Ci troviamo per l’esattezza a Pantin, una piccola cittadina a nord-est della Capitale, facilmente raggiungibile anche dal grande parco della Villette. Qui sorge un vero e proprio centro di controllo all’avanguardia che gestisce circa il 20% del traffico ferroviario della Francia ed il cui scopo è quello di rendere agevole il collegamento verso la Normadia. Tuttavia il compito dei progettisti non è stato semplice, dovendo tener conto del fattore ambientale, peraltro in una posizione non troppo lontana dalla città consolidata. Infatti il nuovo polo rientra all’interno di un progetto più ampio, ovvero quello di un eco-quartiere da realizzarsi entro il 2030 e che dovrà ospitare oltre che ai servizi anche alloggi ed uffici. Così ha dichiarato l’architetto Ludovica Di Falco dello studio SCAPE:

“Il tema era assai articolato, la SNFC, società ferroviaria francese, richiedeva un edificio dalle particolarissime esigenze tecniche ma anche dalla forte ambizione architettonica, perché situato nel cuore di Pantin, di fronte alla stazione e alla sede del Comune. Ancora non si sa quale sarà la configurazione del nuovo insediamento. Come concepire un grande volume che oggi sorge isolato, ma in futuro sarà parte di uno sviluppo urbano ancora ignoto?”.
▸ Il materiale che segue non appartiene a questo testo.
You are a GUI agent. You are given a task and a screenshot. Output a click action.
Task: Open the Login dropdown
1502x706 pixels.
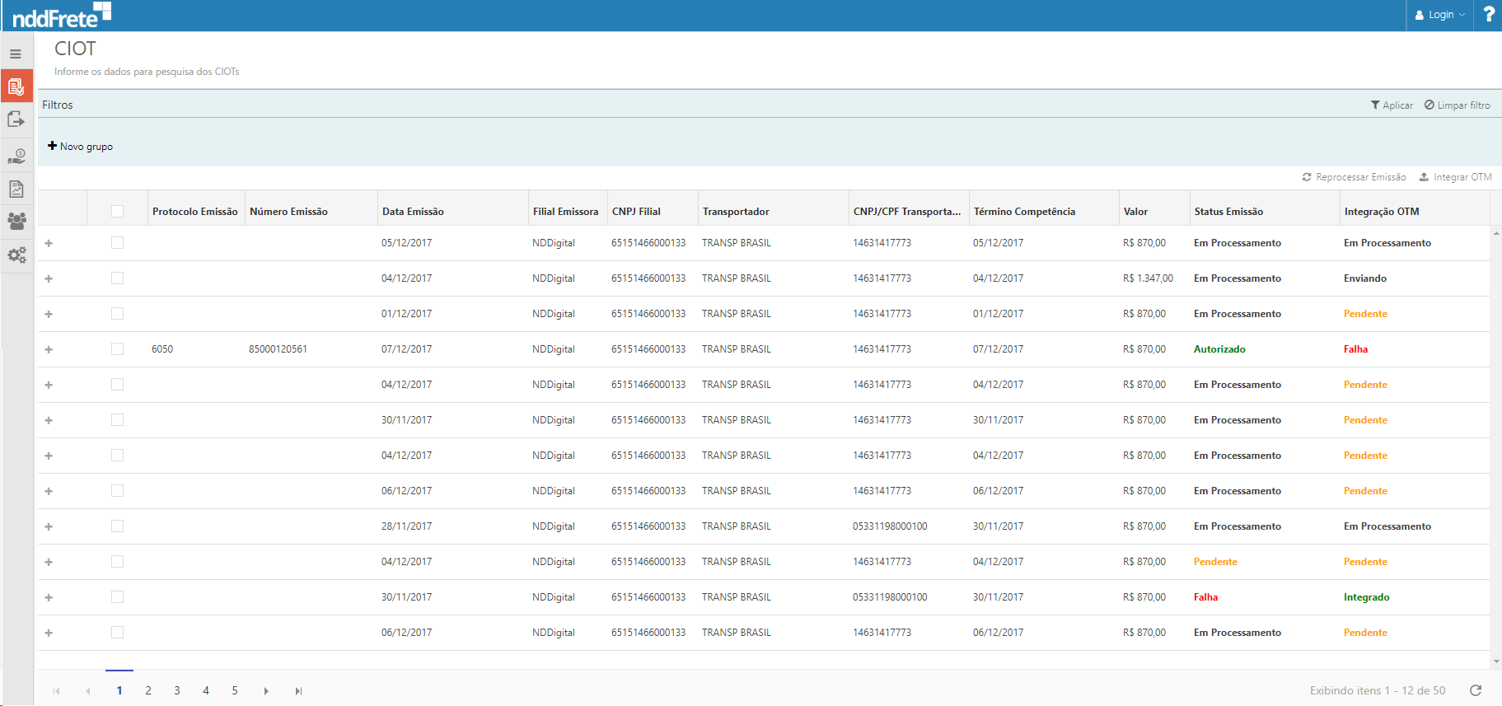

L’intervento da 28 milioni di euro prevede la realizzazione di un edificio che si configura piuttosto come un recinto di dimensioni pari a 140x150 m, all’interno troveranno posto nei due edifici emergenti le sale di comando, gli uffici collegati tramite passerelle alle aree destinate a parcheggio ed ai patii. La finitura esterna determina il carattere stilistico della struttura essendo rivestito in pietra di scisto, inoltre le ampie aperture lungo le facciate rendono il “recinto” permeabile ed in stretta relazione con il contesto. Le soluzioni progettuali si sono poste l’obiettivo di garantire affacci verso l’esterno senza venir meno al fattore della riservatezza. Gli edifici posti all’interno creano un sorprendente contrasto con il recinto, sono rivestiti da una maglia estrusa in 3D costituita da lega di alluminio e zinco con sfumature dorate.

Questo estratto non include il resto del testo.